Let $g_n(x,y)$ be the generating function for all north-easterly paths of length $n$, where we weight a northern step by $e^{x}$ and an eastern step by $e^y$. Of course, $g_n(x,y)$ is simply $(e^x + e^y)^n$. Suppose that we didn’t know this exact formula, but we did know that there was a function $r(x,y)$ such that $g_n(x,y) = \exp( n r(x,y) + o(n))$. So $r(x,y) = \log(e^x + e^y)$, but we are pretending not to know this. We now have two functions $r$ and $s$, which we are pretending not to know, and we would like to figure out how they are related.

We can break the generating function $g_n(x,y)$ up according to how many northern and how many eastern steps we take. So

$\displaystyle{ g_n(x,y) \approx \sum_{k=0}^n \exp(n s(k/n)) e^{kx + (n-k) y}}$

or

$\displaystyle{ \exp(n r(x,y)) \approx \sum_{k=0}^n \exp\left( n \cdot [s(k/n) + (k/n) x + (n-k)/n y] \right)}$

When $n$ gets large, only the largest term will contribute to the sum. So we should have

$\displaystyle{ r(x,y) = \max_{\alpha} \left( s(\alpha) + \alpha x + (1-\alpha) y \right). }$

Since $s$ is concave, this maximum will be achieved at a unique $\alpha$. Assuming that $s$ is sufficiently differentiable, this $\alpha$ will obey $s'(\alpha) = y-x$. In short we have shown:

 If $s'(\alpha) = y-x$, then $s(\alpha) + \alpha x + (1-\alpha) y = r(x,y)$.
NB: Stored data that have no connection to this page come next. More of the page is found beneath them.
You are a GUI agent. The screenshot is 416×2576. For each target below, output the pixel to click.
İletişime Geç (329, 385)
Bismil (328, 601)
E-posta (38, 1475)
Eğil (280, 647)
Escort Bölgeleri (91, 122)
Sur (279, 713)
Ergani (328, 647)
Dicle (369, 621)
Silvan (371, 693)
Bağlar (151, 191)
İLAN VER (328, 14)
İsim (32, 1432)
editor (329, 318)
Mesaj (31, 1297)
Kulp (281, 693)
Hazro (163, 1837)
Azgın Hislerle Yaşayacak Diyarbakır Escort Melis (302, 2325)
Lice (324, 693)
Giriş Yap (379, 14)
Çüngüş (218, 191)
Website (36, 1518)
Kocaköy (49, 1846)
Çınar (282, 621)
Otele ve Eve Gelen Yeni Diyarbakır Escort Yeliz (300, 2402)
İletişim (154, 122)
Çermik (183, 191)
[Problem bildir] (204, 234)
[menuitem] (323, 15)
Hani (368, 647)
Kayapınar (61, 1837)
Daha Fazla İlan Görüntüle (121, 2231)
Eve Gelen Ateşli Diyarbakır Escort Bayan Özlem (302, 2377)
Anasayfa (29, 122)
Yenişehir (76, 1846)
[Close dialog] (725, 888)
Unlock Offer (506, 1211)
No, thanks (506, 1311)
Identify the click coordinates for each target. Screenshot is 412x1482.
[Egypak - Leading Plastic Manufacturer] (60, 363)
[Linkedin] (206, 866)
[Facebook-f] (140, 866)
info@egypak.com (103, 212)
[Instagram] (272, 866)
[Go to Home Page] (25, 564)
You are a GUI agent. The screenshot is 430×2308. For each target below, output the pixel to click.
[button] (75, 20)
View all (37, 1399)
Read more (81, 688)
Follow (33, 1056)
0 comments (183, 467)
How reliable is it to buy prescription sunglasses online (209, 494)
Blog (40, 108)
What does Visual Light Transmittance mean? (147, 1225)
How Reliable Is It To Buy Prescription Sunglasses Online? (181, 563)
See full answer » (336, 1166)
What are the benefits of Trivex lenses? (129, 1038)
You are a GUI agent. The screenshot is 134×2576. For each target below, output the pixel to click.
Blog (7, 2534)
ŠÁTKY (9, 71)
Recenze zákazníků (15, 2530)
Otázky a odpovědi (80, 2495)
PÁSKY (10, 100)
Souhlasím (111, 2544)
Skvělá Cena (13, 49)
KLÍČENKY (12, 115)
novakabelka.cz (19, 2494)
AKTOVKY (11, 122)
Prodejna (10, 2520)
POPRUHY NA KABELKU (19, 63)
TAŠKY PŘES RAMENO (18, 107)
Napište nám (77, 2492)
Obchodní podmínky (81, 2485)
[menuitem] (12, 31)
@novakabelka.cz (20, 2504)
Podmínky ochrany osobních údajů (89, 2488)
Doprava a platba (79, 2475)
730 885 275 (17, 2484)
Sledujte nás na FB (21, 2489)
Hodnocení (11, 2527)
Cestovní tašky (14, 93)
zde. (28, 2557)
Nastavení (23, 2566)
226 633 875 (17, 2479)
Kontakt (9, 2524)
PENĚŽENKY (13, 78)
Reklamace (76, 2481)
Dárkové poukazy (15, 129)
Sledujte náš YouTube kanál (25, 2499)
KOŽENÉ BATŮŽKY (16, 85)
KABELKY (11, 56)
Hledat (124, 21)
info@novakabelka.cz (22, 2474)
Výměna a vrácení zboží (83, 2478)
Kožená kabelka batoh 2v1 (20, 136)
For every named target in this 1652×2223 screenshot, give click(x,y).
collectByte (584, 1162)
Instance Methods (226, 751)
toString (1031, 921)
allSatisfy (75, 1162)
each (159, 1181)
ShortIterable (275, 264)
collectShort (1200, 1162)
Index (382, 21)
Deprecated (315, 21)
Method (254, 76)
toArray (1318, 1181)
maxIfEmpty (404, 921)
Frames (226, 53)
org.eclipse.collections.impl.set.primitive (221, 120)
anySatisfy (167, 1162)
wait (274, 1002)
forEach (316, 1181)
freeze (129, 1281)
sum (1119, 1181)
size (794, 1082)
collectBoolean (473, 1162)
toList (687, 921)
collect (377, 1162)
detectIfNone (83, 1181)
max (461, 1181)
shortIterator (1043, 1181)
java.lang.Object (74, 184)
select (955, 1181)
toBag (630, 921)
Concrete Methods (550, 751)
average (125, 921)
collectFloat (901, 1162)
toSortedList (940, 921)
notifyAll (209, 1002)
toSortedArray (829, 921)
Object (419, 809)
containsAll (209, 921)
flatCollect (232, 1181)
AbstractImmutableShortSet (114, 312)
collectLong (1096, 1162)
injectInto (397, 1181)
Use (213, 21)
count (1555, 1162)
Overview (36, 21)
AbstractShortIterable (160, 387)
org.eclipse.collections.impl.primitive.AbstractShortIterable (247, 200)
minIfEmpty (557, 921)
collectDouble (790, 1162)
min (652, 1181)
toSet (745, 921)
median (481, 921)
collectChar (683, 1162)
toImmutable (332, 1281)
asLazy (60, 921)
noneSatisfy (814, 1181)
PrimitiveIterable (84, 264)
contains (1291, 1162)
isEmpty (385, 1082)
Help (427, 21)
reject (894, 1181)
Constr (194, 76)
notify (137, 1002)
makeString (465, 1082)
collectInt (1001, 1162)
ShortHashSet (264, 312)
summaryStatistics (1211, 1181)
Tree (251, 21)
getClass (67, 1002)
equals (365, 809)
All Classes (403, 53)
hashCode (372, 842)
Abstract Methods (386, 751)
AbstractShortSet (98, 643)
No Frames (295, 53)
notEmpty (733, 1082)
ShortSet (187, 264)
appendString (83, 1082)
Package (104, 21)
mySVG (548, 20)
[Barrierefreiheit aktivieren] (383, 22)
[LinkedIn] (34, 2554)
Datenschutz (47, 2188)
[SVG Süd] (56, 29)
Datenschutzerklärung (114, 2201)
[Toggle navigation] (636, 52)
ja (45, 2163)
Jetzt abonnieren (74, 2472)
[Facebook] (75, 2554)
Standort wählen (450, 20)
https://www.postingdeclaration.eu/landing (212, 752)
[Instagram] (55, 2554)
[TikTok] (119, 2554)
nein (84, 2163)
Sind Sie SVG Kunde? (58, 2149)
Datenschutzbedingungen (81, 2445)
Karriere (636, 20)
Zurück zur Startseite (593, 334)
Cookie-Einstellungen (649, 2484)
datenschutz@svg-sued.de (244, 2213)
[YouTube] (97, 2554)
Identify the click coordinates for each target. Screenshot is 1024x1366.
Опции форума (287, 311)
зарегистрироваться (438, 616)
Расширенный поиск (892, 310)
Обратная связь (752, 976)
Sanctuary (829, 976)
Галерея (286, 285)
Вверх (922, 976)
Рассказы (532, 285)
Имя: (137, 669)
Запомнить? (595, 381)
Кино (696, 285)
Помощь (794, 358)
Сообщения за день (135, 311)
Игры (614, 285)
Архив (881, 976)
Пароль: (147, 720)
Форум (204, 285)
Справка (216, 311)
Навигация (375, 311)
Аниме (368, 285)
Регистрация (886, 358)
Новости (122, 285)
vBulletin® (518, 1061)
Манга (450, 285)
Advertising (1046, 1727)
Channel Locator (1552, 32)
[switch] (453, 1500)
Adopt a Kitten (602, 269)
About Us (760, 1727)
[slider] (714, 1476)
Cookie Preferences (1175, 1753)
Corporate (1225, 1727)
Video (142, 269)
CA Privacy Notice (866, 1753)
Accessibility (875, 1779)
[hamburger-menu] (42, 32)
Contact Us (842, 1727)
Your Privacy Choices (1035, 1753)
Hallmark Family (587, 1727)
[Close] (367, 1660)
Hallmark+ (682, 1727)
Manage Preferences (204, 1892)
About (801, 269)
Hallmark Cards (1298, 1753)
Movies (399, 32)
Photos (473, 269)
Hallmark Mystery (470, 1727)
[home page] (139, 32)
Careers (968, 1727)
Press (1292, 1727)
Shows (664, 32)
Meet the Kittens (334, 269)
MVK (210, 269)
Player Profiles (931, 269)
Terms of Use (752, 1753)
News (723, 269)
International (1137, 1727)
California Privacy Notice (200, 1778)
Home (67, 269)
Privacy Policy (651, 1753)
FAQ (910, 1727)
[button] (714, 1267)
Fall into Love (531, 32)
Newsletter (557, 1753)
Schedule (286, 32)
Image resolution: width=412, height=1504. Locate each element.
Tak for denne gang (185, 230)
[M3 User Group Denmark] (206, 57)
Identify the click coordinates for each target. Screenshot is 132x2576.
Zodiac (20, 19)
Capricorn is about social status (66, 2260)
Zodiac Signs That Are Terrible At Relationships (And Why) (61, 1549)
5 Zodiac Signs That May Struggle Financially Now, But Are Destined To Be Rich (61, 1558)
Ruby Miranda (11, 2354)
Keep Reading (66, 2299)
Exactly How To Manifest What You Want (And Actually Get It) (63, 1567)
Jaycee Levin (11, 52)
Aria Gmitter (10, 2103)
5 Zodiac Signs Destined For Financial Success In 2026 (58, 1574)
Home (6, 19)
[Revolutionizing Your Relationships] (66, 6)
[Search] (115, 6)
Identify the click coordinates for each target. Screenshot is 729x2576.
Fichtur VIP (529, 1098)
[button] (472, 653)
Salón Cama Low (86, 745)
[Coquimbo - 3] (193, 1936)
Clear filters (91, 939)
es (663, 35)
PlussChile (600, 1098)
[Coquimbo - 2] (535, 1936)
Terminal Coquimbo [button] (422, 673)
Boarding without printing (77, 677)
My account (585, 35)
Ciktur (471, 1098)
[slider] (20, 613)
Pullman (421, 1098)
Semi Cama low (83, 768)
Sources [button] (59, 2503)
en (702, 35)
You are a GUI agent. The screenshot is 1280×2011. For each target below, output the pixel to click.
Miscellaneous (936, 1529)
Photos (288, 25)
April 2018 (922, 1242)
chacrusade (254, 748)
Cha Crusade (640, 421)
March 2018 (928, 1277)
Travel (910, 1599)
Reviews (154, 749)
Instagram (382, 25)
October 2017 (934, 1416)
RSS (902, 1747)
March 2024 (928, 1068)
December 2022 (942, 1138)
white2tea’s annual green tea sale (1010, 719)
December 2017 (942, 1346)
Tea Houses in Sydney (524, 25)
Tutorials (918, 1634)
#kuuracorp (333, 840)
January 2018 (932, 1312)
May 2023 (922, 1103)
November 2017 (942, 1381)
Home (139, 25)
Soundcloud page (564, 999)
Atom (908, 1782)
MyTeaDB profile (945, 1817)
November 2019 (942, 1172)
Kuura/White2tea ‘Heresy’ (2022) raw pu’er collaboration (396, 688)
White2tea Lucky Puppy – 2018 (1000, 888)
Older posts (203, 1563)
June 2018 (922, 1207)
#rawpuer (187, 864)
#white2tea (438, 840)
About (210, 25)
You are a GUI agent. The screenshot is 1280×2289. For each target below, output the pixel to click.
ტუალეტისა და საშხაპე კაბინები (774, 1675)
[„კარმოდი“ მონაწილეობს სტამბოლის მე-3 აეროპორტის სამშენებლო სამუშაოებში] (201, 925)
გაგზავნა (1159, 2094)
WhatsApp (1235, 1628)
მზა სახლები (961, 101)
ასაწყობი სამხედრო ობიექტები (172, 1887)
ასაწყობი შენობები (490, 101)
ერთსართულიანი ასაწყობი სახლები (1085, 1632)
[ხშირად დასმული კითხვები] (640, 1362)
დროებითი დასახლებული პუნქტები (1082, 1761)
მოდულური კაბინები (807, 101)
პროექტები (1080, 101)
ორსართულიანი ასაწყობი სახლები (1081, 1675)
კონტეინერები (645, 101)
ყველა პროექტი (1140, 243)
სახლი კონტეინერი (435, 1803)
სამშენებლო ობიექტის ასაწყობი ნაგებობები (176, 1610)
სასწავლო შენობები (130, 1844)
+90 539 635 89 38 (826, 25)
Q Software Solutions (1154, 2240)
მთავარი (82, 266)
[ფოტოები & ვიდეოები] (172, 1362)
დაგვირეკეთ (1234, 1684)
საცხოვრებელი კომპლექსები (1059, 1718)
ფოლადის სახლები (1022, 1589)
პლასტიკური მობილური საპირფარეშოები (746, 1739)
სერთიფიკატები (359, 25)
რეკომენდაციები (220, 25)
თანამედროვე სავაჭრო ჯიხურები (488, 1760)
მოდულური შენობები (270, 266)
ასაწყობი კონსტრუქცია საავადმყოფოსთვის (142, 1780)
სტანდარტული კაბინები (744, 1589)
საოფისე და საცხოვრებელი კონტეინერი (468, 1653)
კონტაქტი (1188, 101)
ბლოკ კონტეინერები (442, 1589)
The reader may enjoy verifying that our $r$ and $s$ do in fact verify this relation. The standard term is that $r$ and $s$ are Legendre dual.

## Coloring paths

Let’s do a slightly harder problem. We’ll count paths from $(0,0)$ to $(\alpha n, (1-\alpha) n)$ again only, this time, when we take a step from $(x,y)$ to $(x,y+1)$, and $x+y$ is even, we can color the step either black or white. Approximately how many such colored paths are there?

This time, there is no simple formula for $s(\alpha)$. But the same method works to obtain a differential equation. The generating function which used to be $(e^x+e^y)^n$ would now be $(e^x + e^y)^{n/2} (e^x + 2 e^y)^{n/2}$ and $r(x,y)$ would be $(1/2) \log(e^x+e^y) + (1/2) \log(e^x + 2 e^y)$. So $s$ is Legendre dual to $(1/2) \log(e^x+e^y) + (1/2) \log(e^x + 2 e^y)$ — whatever that may be.

## Next time

My goal for next time is to derive the shape of a randomly chosen partition of size $N$. See you then!

## 8 thoughts on “Random partitions I”

1. This looks promising but I got confused by some typos, there is a small s function and a big s function, one s I think should be an r (before “the reader may enjoy”), one g_n became r_n… if you fix these I will try again to read it.

Congratulations on your very young researcher at home!

2. Several typos fixed. Did I get them all?

3. Much improved! It is readable to me, I saw just one typo… after “there was a function r(x, y) such that” I guess the next formula should start with g_n.

I see how to compute r from s, in two ways. But how do we compute s from r? Or is that for a future episode?

4. @Daveagp Let me outline the basics, and point you to the Wikipedia article on Legendre transforms for the rest. To make things confusing, I will do this in multiple variables for concave functions (which will be the relevant set up for us), while Wikipedia does just one variable and does convex functions.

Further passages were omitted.